Model in classical and quantum mechanics

Calogero–Moser–Sutherland models (short CMS models) are a type of integrable one-dimensional many-body systems, which can be studied with exact results both from the classical and quantum perspective. Such models describe pointlike particles on a line or a circle with quadratic or inverse quadratic interactions between them. CMS models are named after Francesco Calogero, Jürgen Moser and Bill Sutherland. Calogero, in 1971, first considered the quantum model on a line with both a quadratic and inverse quadratic interaction. He computed the energy spectrum and described soliton scattering without the quadratic term. Sutherland, also in 1971, further considered the quantum model on the circle and modified the inverse quadratic interaction to include the sine.
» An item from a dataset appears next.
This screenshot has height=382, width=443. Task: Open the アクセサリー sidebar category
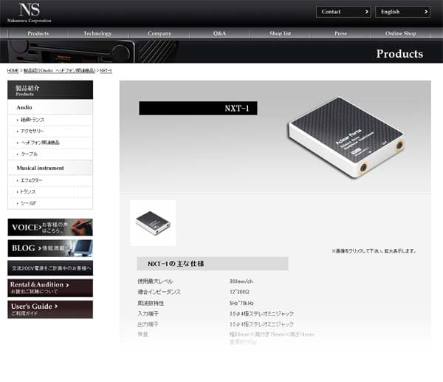[32, 132]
He also computed the energy spectrum and developed an algorithm to obtain the corresponding eigenfunctions. Moser, later in 1975, proved the integrability of both systems using Lax pairs and solved the scattering problem. A relativistic generalization of CMS models was later developed with Ruijsenaars–Schneider models (short RS models).

== Description ==
For $N$ particles on the real line $\mathbb{R}$, the Hamiltonian of the CMS model is given by:

 $$H
=\frac{1}{2m}\sum_{i=1}^Np_i^2
+\frac{g^2}{m}\sum_{1\leq i<j\leq N}V(x_i-x_j).$$

Different potentials lead to different CMS models, which the four types most often considered being:

- Type I/rational:
  - $$V(x)
=\frac{1}{x^2}.$$
- Type II/hyperbolic:
  - $$V(x)
=\frac{a^2}{4\sinh(ax/2)^2}, a>0.$$
- Type III/trigonometric:
  - $$V(x)
=\frac{a^2}{4\sin(ax/2)^2}.$$
- Type IV/elliptic:
  - $$V(x)
=\weierp(x;\omega_1,\omega_2).$$

== Literature ==

- Calogero, Francesco (1971). "Solution of the One-Dimensional N-Body Problems with Quadratic and/or Inversely Quadratic Pair Potentials"
- Sutherland, Bill (1971). "Exact Results for a Quantum Many-Body Problem in One Dimension"
- Moser, Jürgen (1975). "Three integrable Hamiltonian systems connected with isospectral deformation"
- Arutyunov, Gleb (2019). "Elements of Classical and Quantum Integrable Systems"
- Hallnäs, Martin (2023). "Calogero-Moser-Sutherland systems"
- "Calogero—Moser—Sutherland Models" (2000)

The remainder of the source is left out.